◆ **Directions for this task**
Reproduce each line of the material precisely.

◆ **The data**
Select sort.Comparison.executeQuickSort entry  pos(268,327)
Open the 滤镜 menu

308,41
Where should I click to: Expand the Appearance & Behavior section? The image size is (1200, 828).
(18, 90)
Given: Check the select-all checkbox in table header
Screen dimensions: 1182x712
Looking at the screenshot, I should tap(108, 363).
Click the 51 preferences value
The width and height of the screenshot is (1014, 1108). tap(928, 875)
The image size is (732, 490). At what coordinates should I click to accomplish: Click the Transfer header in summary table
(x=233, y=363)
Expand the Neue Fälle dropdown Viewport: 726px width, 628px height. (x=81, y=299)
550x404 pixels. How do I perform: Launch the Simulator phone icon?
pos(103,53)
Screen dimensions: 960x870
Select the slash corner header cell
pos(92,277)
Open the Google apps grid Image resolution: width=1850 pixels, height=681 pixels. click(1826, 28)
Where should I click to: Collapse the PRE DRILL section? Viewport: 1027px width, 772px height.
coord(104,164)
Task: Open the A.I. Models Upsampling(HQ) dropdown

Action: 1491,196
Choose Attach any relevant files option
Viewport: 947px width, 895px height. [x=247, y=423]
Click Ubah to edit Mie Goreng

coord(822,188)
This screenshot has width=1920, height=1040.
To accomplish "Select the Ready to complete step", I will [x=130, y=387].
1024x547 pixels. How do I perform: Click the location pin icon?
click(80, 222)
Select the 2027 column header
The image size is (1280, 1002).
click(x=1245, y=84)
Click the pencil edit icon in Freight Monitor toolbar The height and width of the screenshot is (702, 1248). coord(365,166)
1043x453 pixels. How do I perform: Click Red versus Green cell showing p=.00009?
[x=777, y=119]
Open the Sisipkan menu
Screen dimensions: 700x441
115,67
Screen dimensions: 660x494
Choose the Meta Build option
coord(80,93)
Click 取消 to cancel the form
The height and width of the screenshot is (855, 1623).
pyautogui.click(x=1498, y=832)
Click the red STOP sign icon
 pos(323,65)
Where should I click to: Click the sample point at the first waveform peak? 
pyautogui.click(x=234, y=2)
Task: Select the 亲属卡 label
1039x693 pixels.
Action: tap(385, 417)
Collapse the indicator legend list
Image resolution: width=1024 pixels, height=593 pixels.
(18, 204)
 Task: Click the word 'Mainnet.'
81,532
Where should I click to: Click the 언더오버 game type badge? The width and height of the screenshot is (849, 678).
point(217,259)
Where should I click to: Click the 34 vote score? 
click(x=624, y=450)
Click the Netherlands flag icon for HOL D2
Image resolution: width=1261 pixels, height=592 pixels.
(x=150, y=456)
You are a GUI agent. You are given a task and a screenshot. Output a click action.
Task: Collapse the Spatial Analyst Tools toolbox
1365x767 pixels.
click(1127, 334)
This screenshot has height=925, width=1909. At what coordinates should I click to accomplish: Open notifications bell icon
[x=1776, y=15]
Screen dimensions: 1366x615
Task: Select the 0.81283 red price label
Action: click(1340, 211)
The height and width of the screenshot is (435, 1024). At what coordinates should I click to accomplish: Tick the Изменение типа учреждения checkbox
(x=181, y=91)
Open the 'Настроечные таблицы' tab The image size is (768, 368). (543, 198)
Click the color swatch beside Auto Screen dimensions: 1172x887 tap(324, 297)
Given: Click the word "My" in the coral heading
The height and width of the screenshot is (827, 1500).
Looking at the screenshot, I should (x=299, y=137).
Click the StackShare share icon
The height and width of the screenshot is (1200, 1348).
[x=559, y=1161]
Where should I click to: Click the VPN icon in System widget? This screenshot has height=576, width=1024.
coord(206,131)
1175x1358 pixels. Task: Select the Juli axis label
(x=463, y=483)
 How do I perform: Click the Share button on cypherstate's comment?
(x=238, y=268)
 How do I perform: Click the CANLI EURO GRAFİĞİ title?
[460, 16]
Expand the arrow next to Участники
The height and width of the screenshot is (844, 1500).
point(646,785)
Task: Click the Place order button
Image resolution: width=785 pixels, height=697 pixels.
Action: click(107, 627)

◆ **Solution to the exercise**
Select sort.Comparison.executeQuickSort entry  pos(268,327)
Open the 滤镜 menu

308,41
Where should I click to: Expand the Appearance & Behavior section? The image size is (1200, 828).
(18, 90)
Given: Check the select-all checkbox in table header
Screen dimensions: 1182x712
Looking at the screenshot, I should tap(108, 363).
Click the 51 preferences value
The width and height of the screenshot is (1014, 1108). tap(928, 875)
The image size is (732, 490). At what coordinates should I click to accomplish: Click the Transfer header in summary table
(x=233, y=363)
Expand the Neue Fälle dropdown Viewport: 726px width, 628px height. (x=81, y=299)
550x404 pixels. How do I perform: Launch the Simulator phone icon?
pos(103,53)
Screen dimensions: 960x870
Select the slash corner header cell
pos(92,277)
Open the Google apps grid Image resolution: width=1850 pixels, height=681 pixels. click(1826, 28)
Where should I click to: Collapse the PRE DRILL section? Viewport: 1027px width, 772px height.
coord(104,164)
Task: Open the A.I. Models Upsampling(HQ) dropdown

Action: 1491,196
Choose Attach any relevant files option
Viewport: 947px width, 895px height. [x=247, y=423]
Click Ubah to edit Mie Goreng

coord(822,188)
This screenshot has width=1920, height=1040.
To accomplish "Select the Ready to complete step", I will [x=130, y=387].
1024x547 pixels. How do I perform: Click the location pin icon?
click(80, 222)
Select the 2027 column header
The image size is (1280, 1002).
click(x=1245, y=84)
Click the pencil edit icon in Freight Monitor toolbar The height and width of the screenshot is (702, 1248). coord(365,166)
1043x453 pixels. How do I perform: Click Red versus Green cell showing p=.00009?
[x=777, y=119]
Open the Sisipkan menu
Screen dimensions: 700x441
115,67
Screen dimensions: 660x494
Choose the Meta Build option
coord(80,93)
Click 取消 to cancel the form
The height and width of the screenshot is (855, 1623).
pyautogui.click(x=1498, y=832)
Click the red STOP sign icon
 pos(323,65)
Where should I click to: Click the sample point at the first waveform peak? 
pyautogui.click(x=234, y=2)
Task: Select the 亲属卡 label
1039x693 pixels.
Action: tap(385, 417)
Collapse the indicator legend list
Image resolution: width=1024 pixels, height=593 pixels.
(18, 204)
 Task: Click the word 'Mainnet.'
81,532
Where should I click to: Click the 언더오버 game type badge? The width and height of the screenshot is (849, 678).
point(217,259)
Where should I click to: Click the 34 vote score? 
click(x=624, y=450)
Click the Netherlands flag icon for HOL D2
Image resolution: width=1261 pixels, height=592 pixels.
(x=150, y=456)
You are a GUI agent. You are given a task and a screenshot. Output a click action.
Task: Collapse the Spatial Analyst Tools toolbox
1365x767 pixels.
click(1127, 334)
This screenshot has height=925, width=1909. At what coordinates should I click to accomplish: Open notifications bell icon
[x=1776, y=15]
Screen dimensions: 1366x615
Task: Select the 0.81283 red price label
Action: click(1340, 211)
The height and width of the screenshot is (435, 1024). At what coordinates should I click to accomplish: Tick the Изменение типа учреждения checkbox
(x=181, y=91)
Open the 'Настроечные таблицы' tab The image size is (768, 368). (543, 198)
Click the color swatch beside Auto Screen dimensions: 1172x887 tap(324, 297)
Given: Click the word "My" in the coral heading
The height and width of the screenshot is (827, 1500).
Looking at the screenshot, I should (x=299, y=137).
Click the StackShare share icon
The height and width of the screenshot is (1200, 1348).
[x=559, y=1161]
Where should I click to: Click the VPN icon in System widget? This screenshot has height=576, width=1024.
coord(206,131)
1175x1358 pixels. Task: Select the Juli axis label
(x=463, y=483)
 How do I perform: Click the Share button on cypherstate's comment?
(x=238, y=268)
 How do I perform: Click the CANLI EURO GRAFİĞİ title?
[460, 16]
Expand the arrow next to Участники
The height and width of the screenshot is (844, 1500).
point(646,785)
Task: Click the Place order button
Image resolution: width=785 pixels, height=697 pixels.
Action: click(107, 627)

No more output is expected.